TGFβ1 and TNFα secreted by mast cells stimulated via the FcεRI activate fibroblasts for high-level production of monocyte chemoattractant protein-1 (MCP-I)

Monocytes/macrophages usually make up the largest population of cells in the airways of allergic asthma patients and, as such, contribute substantially to the pathogenesis of this and other allergic diseases. In this report we address one mechanism by which monocytes can be recruited during allergic responses. We and others have shown previously that MCP-1 is important to monocyte infiltration of the tissues during allergic responses in mice and, independently, that mast cells activate fibroblasts to express type alpha 1(I)-collagen during such responses. We demonstrate herein that immunologically activated, but not quiescent mouse bone-marrow-derived mast cells release mediators which in turn activate primary cultures of embryonic dermal fibroblasts for high-level secretion of monocyte chemoattractant activities. We identify the CC chemokine MCP-1 as a major component of this activity.
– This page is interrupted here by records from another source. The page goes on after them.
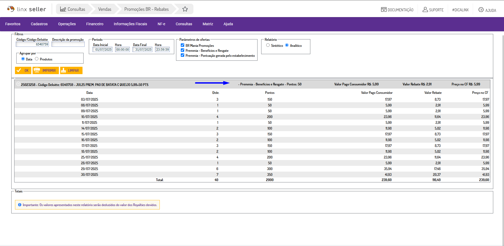Open Documentação from the top bar
The height and width of the screenshot is (246, 504).
tap(397, 10)
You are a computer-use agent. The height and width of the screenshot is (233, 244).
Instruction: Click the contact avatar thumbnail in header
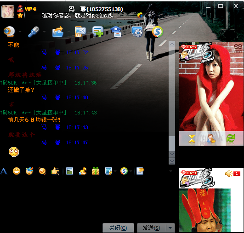click(8, 11)
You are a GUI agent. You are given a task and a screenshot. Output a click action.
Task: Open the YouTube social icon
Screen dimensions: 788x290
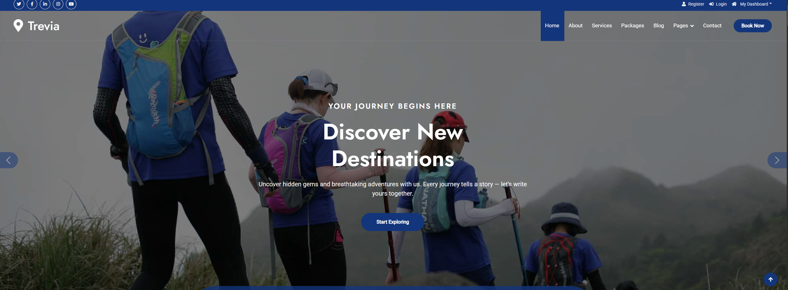[x=71, y=4]
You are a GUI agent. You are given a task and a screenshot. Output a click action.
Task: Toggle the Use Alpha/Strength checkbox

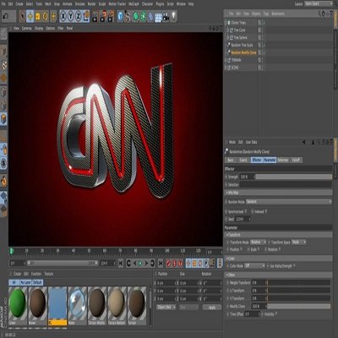click(294, 265)
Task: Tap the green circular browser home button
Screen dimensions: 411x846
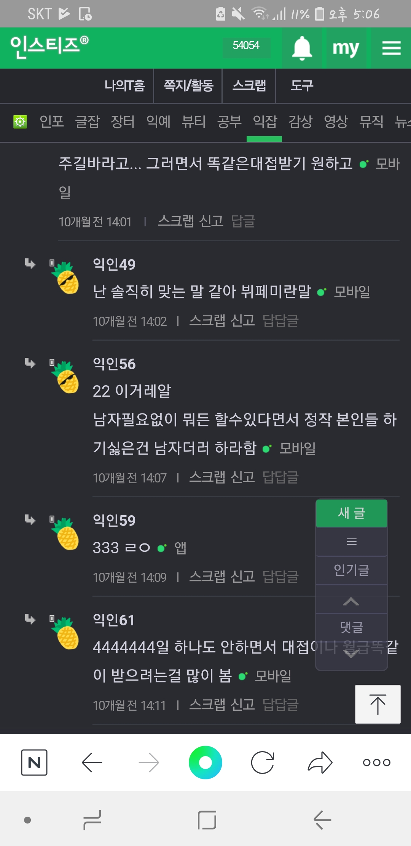Action: [206, 762]
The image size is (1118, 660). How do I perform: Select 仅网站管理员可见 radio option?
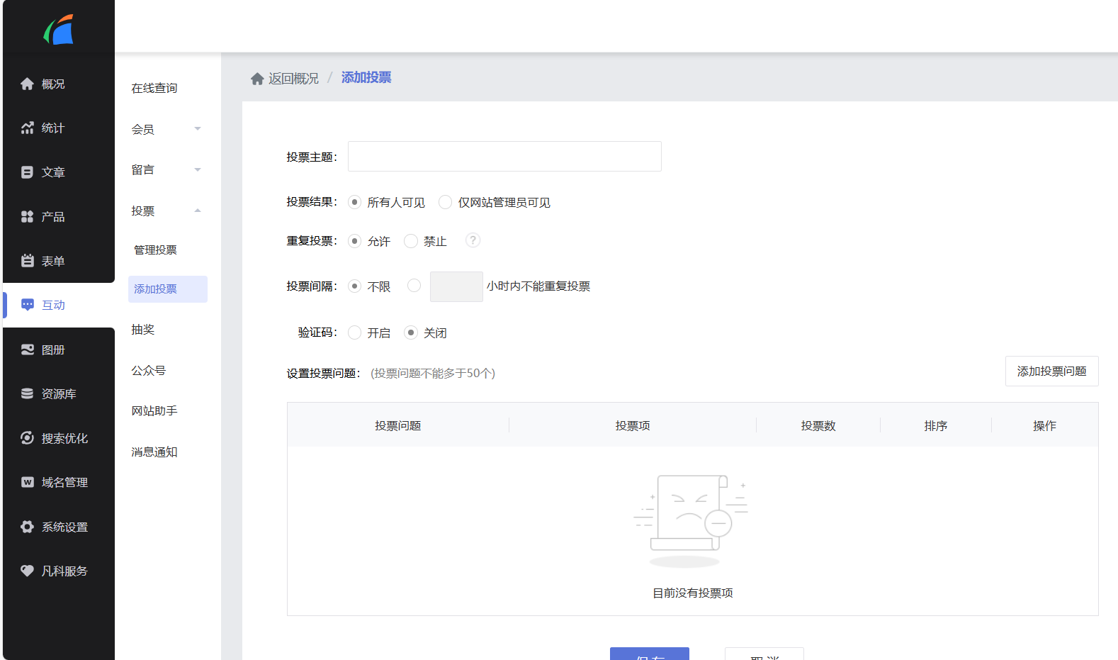click(445, 203)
Anti-MCP-1 antibodies neutralized approximate to 80% of the monocyte chemoattractant activities secreted by such mast-cell-activated fibroblasts. Furthermore, our data implicate mast cell TGF beta and TNF alpha in this process. Depletion of TGF beta, TNF alpha, or both TGF beta and TNF alpha from the mediator pool secreted by mast cells activated via the Fc epsilon RI reduced the mast-cell-driven fibroblast MCP-1 response by 80 +/- 15, 56 +/- 11, or 82 +/- 5%, respectively. These data thus further delineate a mechanism by which fibroblasts are recruited into and participate in the mast cell-leukocyte cytokine cascades that orchestrate allergic responses. (C) 2000 Academic Press.